Still time to vote in our photo contest!
I think I blocked out the trauma of UD mid-April madness, but when it sidled onto my calendar this time around, everything came rushing back. All of the projects, assignments, and exams I thought I didn’t have in February delivered a collective uppercut, and I’m not the only person reeling from this blow. With the myriad of demands pressed upon students (especially those of the Honours persuasion) as the semester hurtles toward the finish line, the most important thing is to keep a cool head.
Yes, that’s definitely harder than I just made it sound, considering the piles of commitments we have to handle. Time is wibbly-wobbly, but it is also not the boss of you. As your resident Time Lady, I give you your top ten moments; use them to clear your head, then get back in the ring and dominate those assignments.
Standing in lines. For Starbucks in Smith, Dunkin Donuts in Perkins, Chic-Fil-A in Trabant… Instead of cursing how long the queue is, chill out.
On the bus. There’s no point in trying to write while you’re clinging to a metal railing or being jostled about in your seat, so take those precious moments for yourself.
Walking to class. Reading and walking is even harder than texting and walking, because you’re supposed to be absorbing information. You can’t walk and properly read your notes at the same time, so don’t try it.
In the shower. Once last semester, I tried taping my notes to the shower wall and reading them – all I accomplished was blurring the ink on the page. It’s not as if you can study in the shower, so take that time to relax, breathe, sing badly…
Something you love. Set aside several carefully placed minutes to do something you enjoy.
The barest sliver of those social media minutes. It’s not all homework, is it? Facebook, Twitter, and Pinterest (not to mention your phone) will still be there.
Right before class starts. Talk to your friends. Sit without looking at your notes. Look out the window. The lecture hasn’t started yet and that time is still yours.
Waiting for the microwave to beep. What else are you going to do for that one minute?

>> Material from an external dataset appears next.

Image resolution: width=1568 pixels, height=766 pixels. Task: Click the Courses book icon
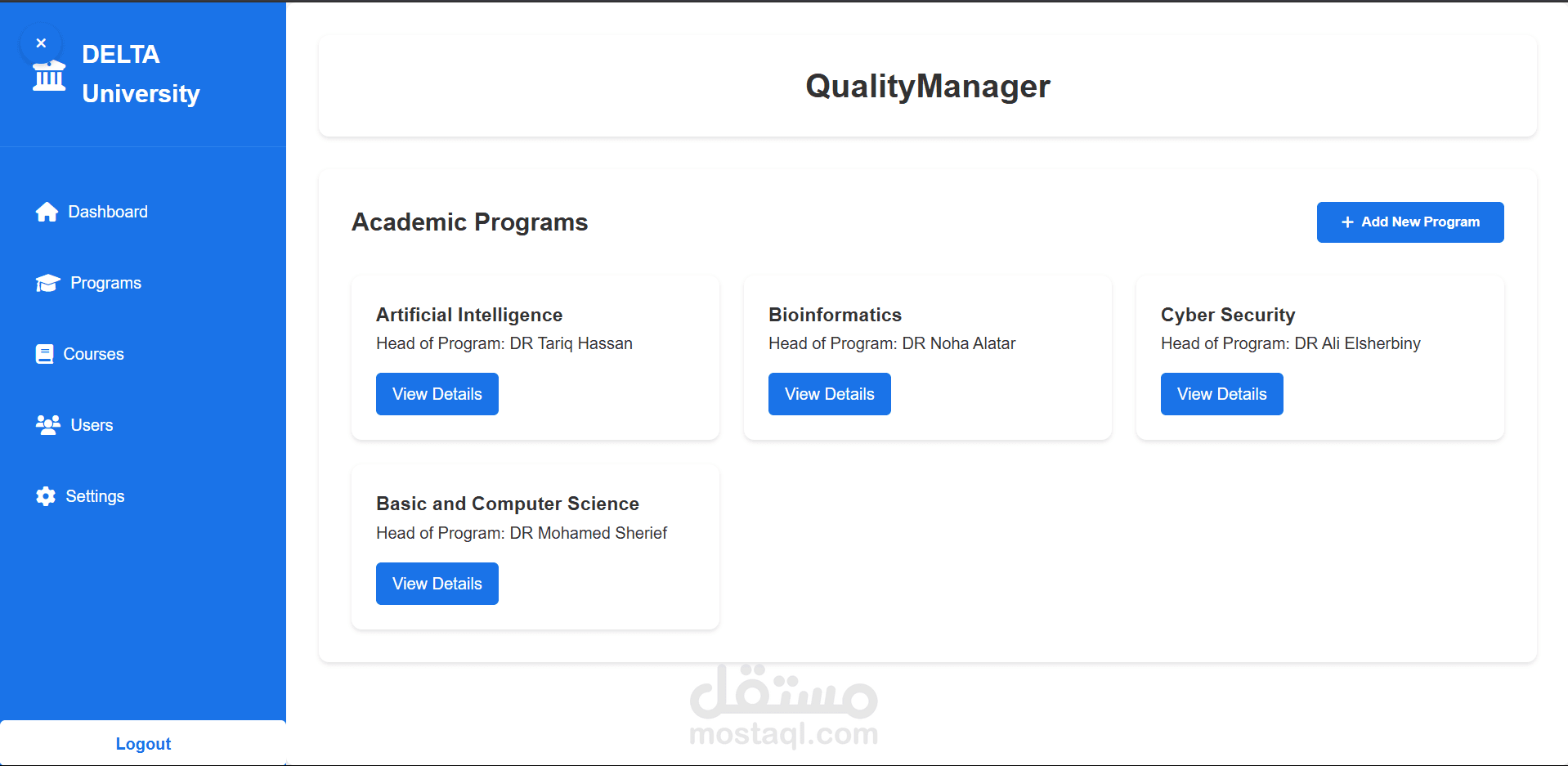coord(44,354)
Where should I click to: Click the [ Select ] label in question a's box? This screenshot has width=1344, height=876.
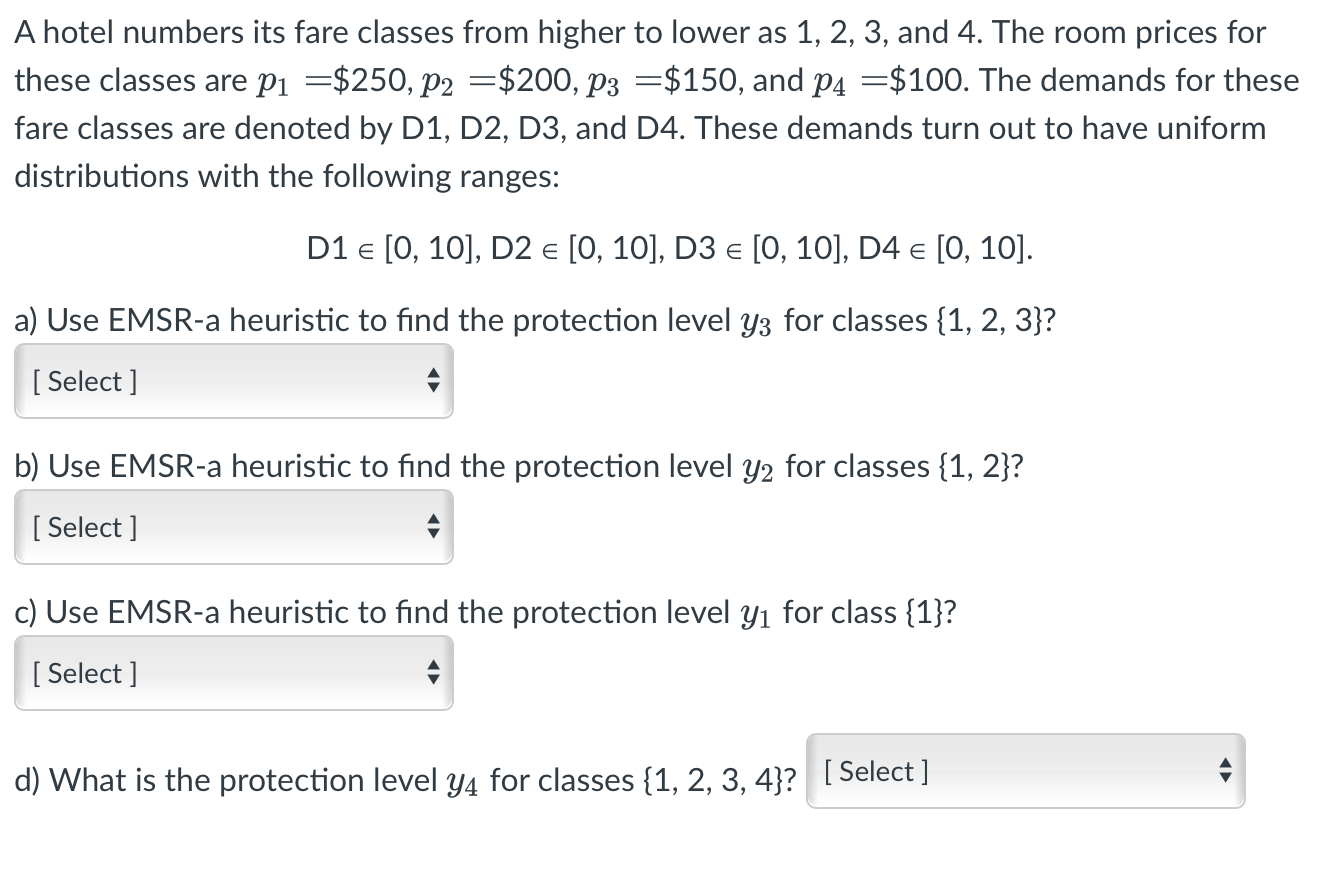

One song’s worth. Pick a good one, close your eyes, and just listen. When you come back three minutes later, I promise you’ll feel more collected.
Ten minutes before you go to bed. You’re exhausted. Trust me, I get that. But you’re probably up ridiculously late anyway, and taking ten minutes to collect your thoughts will help you feel and sleep better.
During a moment this semester when I absolutely could not find the inspiration for a certain assignment, a very dear friend of mine insisted the only way I could get a handle on it was to take a break. That was literally the last thing I wanted to hear, but when I ran out of other options, I had to take her advice.
When I returned, everything was clearer.